SHARE trade investors proved resilient in August with the overall performance reversing, though not totally eliminating, July’s decline. The Australian share market once again outperformed international markets. The Australian dollar rose during the month, reducing unhedged returns to local investors, according to research by InTech.
InTech senior consultant Dennis Sams said the value and growth indices moved together during the month. In August, managers overall provided positive returns. In July none of the managers surveyed by InTech achieved a positive return.
Only two managers, Maple-Brown Abbott and Tyndall, delivered positive returns for the year ending August 30. Maple-Brown attributes its stronger-than-average showing to a lower reliance on international shares.

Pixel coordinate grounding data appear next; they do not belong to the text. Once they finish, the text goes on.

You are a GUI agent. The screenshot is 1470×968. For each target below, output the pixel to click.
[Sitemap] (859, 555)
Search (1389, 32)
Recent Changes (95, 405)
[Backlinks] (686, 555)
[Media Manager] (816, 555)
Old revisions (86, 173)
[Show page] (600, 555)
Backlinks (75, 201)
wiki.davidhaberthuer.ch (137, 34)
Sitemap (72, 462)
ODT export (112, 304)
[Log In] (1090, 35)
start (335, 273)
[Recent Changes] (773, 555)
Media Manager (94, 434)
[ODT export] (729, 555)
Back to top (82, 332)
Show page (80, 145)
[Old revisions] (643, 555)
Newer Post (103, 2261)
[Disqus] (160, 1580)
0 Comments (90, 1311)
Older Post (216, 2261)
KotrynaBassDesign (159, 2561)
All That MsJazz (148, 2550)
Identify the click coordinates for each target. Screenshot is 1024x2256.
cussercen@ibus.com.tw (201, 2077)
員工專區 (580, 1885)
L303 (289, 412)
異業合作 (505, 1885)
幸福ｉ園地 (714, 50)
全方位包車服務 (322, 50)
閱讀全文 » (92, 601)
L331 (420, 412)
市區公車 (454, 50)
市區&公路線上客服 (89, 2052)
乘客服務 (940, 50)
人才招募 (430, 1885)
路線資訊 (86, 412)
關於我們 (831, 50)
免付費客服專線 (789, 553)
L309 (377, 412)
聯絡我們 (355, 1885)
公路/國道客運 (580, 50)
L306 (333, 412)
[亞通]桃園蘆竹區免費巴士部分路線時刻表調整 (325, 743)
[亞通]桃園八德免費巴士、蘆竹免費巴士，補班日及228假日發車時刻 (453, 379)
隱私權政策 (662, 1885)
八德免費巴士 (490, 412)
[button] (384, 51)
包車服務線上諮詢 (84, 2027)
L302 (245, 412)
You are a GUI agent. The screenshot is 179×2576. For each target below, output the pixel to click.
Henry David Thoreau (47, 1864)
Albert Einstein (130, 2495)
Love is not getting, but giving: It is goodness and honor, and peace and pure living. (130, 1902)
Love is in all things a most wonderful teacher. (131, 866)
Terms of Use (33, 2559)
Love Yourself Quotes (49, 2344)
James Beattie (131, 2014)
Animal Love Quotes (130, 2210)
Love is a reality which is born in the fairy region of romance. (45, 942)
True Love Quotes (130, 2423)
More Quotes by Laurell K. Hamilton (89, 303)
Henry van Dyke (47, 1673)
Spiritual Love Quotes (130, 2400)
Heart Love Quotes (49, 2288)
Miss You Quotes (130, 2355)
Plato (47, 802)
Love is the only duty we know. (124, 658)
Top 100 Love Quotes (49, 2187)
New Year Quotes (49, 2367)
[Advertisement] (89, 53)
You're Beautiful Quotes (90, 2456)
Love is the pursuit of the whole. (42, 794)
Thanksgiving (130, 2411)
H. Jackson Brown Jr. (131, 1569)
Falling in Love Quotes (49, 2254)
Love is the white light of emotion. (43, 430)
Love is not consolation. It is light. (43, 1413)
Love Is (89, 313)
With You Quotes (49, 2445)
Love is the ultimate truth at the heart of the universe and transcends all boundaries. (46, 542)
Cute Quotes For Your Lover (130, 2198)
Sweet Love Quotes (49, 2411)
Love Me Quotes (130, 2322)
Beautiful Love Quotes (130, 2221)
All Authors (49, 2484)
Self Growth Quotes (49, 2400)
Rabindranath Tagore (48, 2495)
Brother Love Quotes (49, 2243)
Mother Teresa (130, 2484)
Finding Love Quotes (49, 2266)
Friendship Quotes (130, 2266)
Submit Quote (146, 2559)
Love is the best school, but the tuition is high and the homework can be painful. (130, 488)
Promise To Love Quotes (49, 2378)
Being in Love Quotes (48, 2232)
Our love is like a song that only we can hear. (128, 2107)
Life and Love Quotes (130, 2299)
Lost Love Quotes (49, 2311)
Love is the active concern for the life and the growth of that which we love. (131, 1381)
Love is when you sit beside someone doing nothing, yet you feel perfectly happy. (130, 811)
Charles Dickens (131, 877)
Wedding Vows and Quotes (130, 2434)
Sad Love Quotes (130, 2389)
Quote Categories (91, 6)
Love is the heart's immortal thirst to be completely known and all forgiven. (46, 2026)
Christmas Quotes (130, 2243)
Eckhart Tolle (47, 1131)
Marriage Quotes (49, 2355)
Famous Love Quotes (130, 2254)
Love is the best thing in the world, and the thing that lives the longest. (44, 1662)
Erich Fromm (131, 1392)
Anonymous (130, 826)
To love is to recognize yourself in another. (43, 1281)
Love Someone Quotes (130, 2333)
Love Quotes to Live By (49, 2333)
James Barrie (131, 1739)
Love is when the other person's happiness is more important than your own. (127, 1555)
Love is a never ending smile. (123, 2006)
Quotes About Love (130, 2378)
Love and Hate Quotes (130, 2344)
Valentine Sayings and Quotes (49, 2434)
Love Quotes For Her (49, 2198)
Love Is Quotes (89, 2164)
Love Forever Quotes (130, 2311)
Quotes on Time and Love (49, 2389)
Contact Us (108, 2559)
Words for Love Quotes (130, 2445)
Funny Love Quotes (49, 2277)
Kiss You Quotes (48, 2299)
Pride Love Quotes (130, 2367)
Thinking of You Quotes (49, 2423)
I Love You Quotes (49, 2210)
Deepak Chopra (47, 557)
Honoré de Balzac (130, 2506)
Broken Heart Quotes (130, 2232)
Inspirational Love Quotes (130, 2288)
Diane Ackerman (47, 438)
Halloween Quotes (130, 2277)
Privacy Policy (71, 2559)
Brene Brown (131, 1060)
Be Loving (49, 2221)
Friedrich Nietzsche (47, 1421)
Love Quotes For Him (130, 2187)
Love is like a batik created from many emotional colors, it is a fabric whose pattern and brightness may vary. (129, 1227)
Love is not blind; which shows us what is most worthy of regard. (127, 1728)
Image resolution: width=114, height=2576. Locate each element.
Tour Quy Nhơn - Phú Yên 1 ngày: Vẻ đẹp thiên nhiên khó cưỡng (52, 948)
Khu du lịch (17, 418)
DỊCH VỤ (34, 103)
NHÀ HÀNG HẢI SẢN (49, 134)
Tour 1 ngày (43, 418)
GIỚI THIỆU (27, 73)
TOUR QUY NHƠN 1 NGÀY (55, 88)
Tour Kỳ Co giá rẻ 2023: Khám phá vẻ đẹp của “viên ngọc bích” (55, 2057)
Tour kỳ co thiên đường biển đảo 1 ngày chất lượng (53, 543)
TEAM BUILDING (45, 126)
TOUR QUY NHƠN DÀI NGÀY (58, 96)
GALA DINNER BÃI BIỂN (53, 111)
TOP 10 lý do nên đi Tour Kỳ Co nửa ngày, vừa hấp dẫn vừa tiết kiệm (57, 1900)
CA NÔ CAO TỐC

Superannuation funds included in the InTech Growth Funds Survey have steadily been in-creasing their international exposure, currently holding around 24 per cent on average, up from 17 per cent five years ago.
InTech sees this trend as continuing, with the compulsory superannuation requirements bringing in more money than the local market is able to digest.
InTech believes it is essential that investors and fund managers maintain their diversification strategy for the long haul.
AMP Henderson Global Investors chief economist Shane Oliver believes while it is difficult to give a true valuation of both Australian and US stocks, further upside in both markets is still possible.
“As shares are extremely cheap versus bonds on this measure, there is still likely to be more upside in US stocks on a six to 12-month horizon,” he said.
This would suggest more upside in Australian stocks.